• _Actividad A_
¿En qué trabaja Julia según el texto sobre el precio del pan?
• _Actividad B_
Traduce al inglés esta oración del texto sobre el precio del pan: "Cada euro debía estirarse como si fuera chicle."
• _Actividad C_
Continúa el texto sobre el precio del pan a partir de su última oración.

El precio del pan

Primero subió la leche. Luego el pan. Después, el arroz, el aceite y la carne. Cada semana, los números en el ticket del supermercado parecían un acertijo imposible. Las mismas bolsas, los mismos productos básicos... pero una cifra que subía como el termómetro en pleno incendio.

Julia, madre de dos hijos y con un trabajo parcial en una tienda de ropa, lo notó primero en el silencio. En la forma en que sus hijos callaban cuando abría la nevera. Ya no preguntaban si había yogures. Sabían que no los habría. No este mes. Quizá el siguiente. Quizá nunca más.

Los telediarios hablaban de inflación, de márgenes de beneficio, de crisis energética. Pero en su casa, la palabra era otra: hambre. Hambre de carne, hambre de fruta fresca, hambre de ocio, hambre de respiro. Cada euro debía estirarse como si fuera chicle. Cada decisión era una renuncia. El dentista podía esperar. El calzado nuevo, también. Incluso la calefacción. Pero la comida no. Y aun así, empezaron a aparecer latas de atún, pasta sin salsa, pan duro reciclado en tostadas.

Los grandes ejecutivos, celebrando beneficios récord, hablaban de “ajustes de mercado”, de “retornos a los inversores”. En sus juntas directivas, los aumentos de precios eran estrategias, no condenas. Pero en los barrios de renta baja, esos mismos aumentos eran sentencias: a comer menos, a endeudarse más, a elegir entre pagar la luz o llenar la mochila escolar.

Los bancos centrales subían los tipos de interés. Era la medicina amarga para una inflación desatada —decían—. Pero esa medicina se traducía en cuotas de hipoteca que asfixiaban, en alquileres que devoraban más del 60% del sueldo. Las familias más humildes, como la de Julia, vivían atrapadas en una pinza: los precios subían, los créditos se encarecían, y los sueldos se quedaban congelados como si la inflación no tuviera permiso para tocarlos.

• _Material proporcionado_
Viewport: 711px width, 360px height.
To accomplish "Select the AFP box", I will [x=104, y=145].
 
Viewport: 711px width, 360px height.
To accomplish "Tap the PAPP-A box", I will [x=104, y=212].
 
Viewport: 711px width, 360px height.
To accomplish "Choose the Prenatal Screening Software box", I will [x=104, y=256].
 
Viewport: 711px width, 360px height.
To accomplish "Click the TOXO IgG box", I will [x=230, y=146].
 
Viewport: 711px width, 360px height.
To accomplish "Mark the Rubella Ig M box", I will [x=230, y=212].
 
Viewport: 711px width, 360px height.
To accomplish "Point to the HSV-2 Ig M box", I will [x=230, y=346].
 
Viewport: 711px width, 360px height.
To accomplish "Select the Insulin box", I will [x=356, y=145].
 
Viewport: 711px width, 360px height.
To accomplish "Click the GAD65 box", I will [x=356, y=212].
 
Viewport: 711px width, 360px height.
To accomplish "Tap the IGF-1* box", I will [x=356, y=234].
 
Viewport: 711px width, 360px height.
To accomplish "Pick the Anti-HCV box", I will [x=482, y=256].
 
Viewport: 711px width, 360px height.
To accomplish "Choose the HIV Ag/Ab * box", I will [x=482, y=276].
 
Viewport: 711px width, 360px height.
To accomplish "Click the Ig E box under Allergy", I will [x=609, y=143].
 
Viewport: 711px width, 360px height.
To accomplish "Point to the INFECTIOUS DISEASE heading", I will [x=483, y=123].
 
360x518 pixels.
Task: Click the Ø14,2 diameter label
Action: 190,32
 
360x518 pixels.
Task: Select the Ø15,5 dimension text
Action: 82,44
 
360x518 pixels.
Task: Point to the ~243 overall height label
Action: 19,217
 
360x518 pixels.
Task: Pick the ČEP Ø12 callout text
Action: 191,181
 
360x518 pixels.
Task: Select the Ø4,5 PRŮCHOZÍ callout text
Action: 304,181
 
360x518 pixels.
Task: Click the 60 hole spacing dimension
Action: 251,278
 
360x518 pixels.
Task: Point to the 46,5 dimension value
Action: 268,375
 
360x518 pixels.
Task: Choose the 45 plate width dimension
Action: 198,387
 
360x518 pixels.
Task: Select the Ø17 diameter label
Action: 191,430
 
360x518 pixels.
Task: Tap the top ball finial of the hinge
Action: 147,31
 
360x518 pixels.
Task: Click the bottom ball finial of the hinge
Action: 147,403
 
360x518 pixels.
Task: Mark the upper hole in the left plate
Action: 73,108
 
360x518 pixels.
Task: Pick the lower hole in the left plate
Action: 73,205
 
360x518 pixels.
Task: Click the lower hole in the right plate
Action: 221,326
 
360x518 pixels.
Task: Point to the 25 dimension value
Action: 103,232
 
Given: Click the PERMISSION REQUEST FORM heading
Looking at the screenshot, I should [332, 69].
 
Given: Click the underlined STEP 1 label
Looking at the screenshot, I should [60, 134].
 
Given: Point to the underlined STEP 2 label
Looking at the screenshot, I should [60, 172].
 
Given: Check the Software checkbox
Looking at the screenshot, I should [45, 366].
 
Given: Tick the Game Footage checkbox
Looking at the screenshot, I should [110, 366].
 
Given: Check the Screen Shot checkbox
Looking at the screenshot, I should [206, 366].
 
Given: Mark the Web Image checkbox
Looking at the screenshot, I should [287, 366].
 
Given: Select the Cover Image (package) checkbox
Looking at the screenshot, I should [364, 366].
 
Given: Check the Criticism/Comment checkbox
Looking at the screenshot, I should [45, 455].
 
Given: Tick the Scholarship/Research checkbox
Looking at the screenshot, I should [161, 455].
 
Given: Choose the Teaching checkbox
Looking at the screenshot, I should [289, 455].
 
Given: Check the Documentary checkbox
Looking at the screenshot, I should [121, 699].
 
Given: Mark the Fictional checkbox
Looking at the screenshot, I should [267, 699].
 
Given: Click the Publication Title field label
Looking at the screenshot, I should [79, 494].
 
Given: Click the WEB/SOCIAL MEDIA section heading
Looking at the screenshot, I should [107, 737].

• _Respuesta final A_
Tiene un trabajo parcial en una tienda de ropa.

• _Respuesta final B_
Every euro had to be stretched as if it were chewing gum.

• _Respuesta final C_
Y ese salario congelado no solo significaba menos comida en la mesa. Significaba también un futuro cada vez más estrecho, cada vez más amenazado. Porque sin ahorro, sin respiro, sin recursos, tampoco hay posibilidad de reinventarse. Julia soñaba con hacer un curso online de diseño gráfico, aprender algo nuevo, escapar del empleo precario. Pero los 200 euros de matrícula eran tan inaccesibles como un viaje a Marte. Aprender se convirtió en un lujo. Un privilegio para quienes aún podían permitirse no pensar solo en sobrevivir.

Y mientras ella seguía planchando camisas a mano, un algoritmo aprendía más rápido que ella, una IA sustituía su puesto en la caja, y un joven recién formado en India ofrecía el mismo trabajo por la mitad de su sueldo. No se trataba solo de no poder avanzar. Se trataba de no poder mantenerse en pie.

La desigualdad dejó de ser una estadística para convertirse en una rutina. Los ricos seguían yendo al restaurante, viajando, invirtiendo. Los pobres, recortaban todo lo recortable. Lo que antes era una vida ajustada, ahora era supervivencia. Sin vacaciones, sin médicos privados, sin descanso. Y sin futuro.

Y, sin embargo, no hubo protestas masivas. ¿Por qué? Porque el estómago vacío no se rebela, se dobla. Porque cuando la prioridad es cenar, no se escribe un cartel, no se marcha en la plaza. Se aguanta. Se sufre en silencio. Se normaliza la injusticia.

Hasta que un día —tal vez— alguien rompa ese silencio. Porque no se puede vivir eternamente bajo un sistema que castiga a los débiles para premiar a los fuertes. Porque no se puede llamar "libre mercado" a un modelo que encarece lo básico mientras celebra en bolsa su rentabilidad.

Y porque, en algún rincón, Julia y millones como ella están dejando de tener miedo. Ya no temen perder lo que apenas tienen. Y eso —eso sí— debería asustar a quienes aún creen que la inflación solo se mide con gráficos.